These models were produced for Wonderstorm’s the Dragon Prince: Xadia over the course of 2021-2022, and were designed to mimic the look of the characters from the Netflix show. All screenshots were taken directly from Unreal 4. All designs are by the talented concept artists at Wonderstorm.

In addition to making character models, textures, and shaders for the game, I was also responsible for overseeing outsourced art content, creation and administration of various documentation and guide pages on Confluence, and developing workflows for creating show-accurate models as well as original characters that appear first in the game.

For the above character, I was tasked with creating not only the model and textures, but also shaders for the body dissolve effect and the vertex displacement effect for the cape.
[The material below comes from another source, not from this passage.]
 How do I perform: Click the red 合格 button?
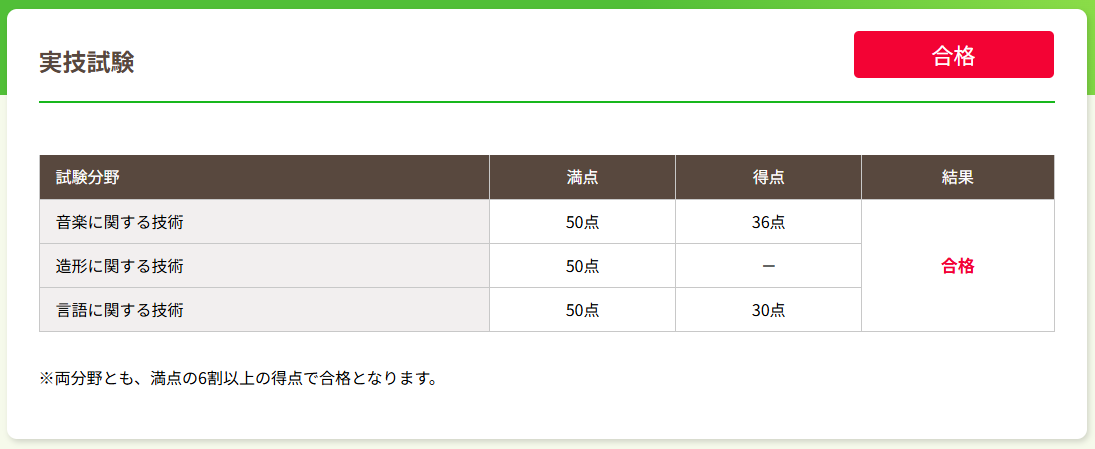953,54
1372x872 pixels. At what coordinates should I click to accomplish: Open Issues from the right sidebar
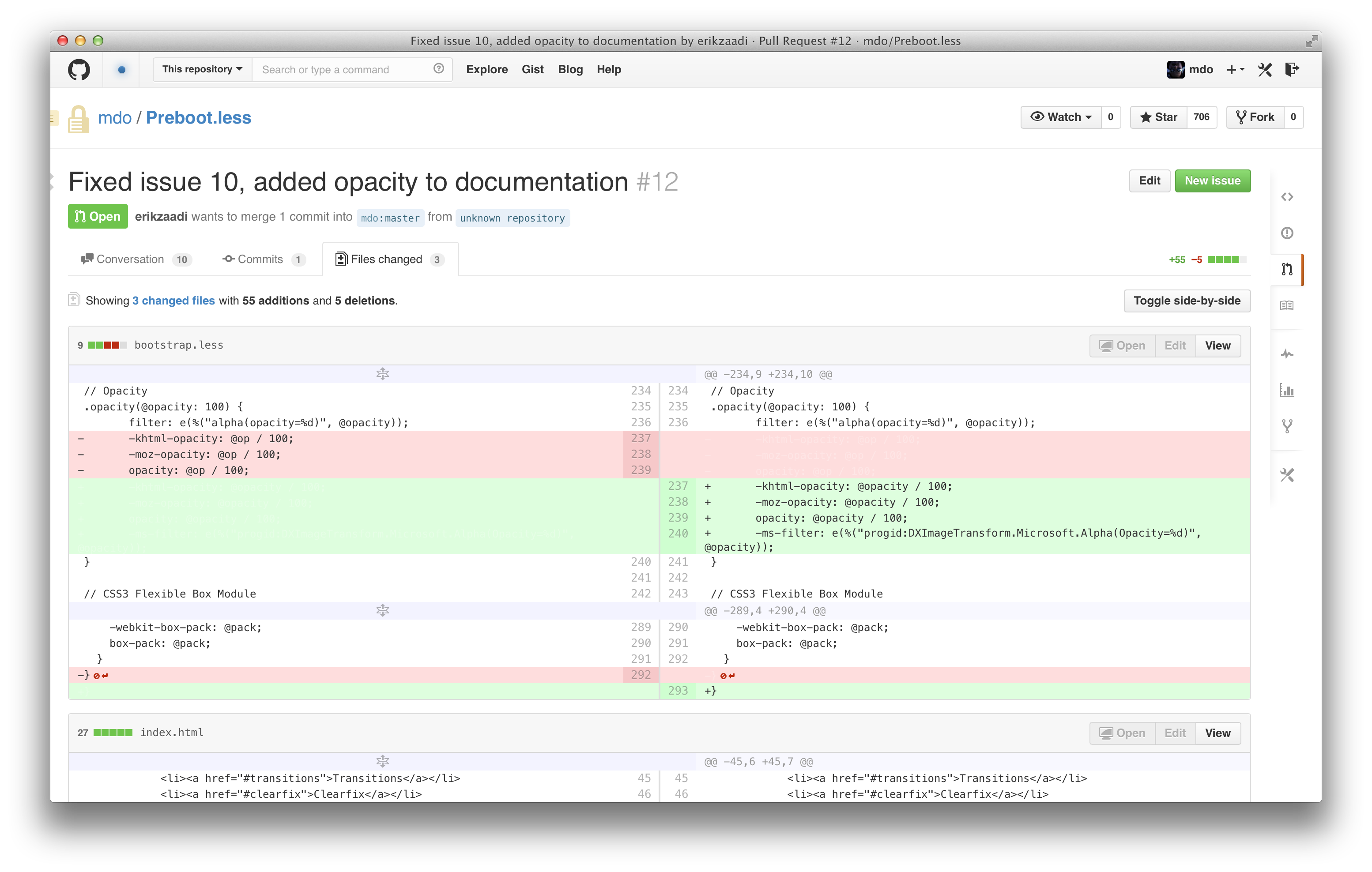tap(1288, 233)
To achieve an internal refraction effect for this upgradeable sword, I created a double-sided shader which used various culling and cube mapping effects to simulate the effects of seeing light refracting and reflecting under the surface. The specular highlight is the only part of the front-facing geometry visible on the areas where the refraction effect is applied.

In order to create a shader that implied internal blobs and movement for this spirit enemy, multiple blob and noise textures were overlapped and gradient mapped while scrolling in object-stable screen space. This allows the viewer to look at the creature from any direction and see the blobs, and a simple mask texture allows for changing visibility on thick or thin parts of the model.

For this material, the goal was to make a shader that gave a ghostly effect to this boss weapon for special attacks and animations. The shader uses dithered transparency, rather than using an additive blend mode, to mitigate any depth sorting issues. To keep textures and colors stable in screen space, I used object-stable screen-space UVs as the base projection for various noise and cloud textures, then added effects like a radial gradient originating at the center of the model to make the ends fade off more smoothly.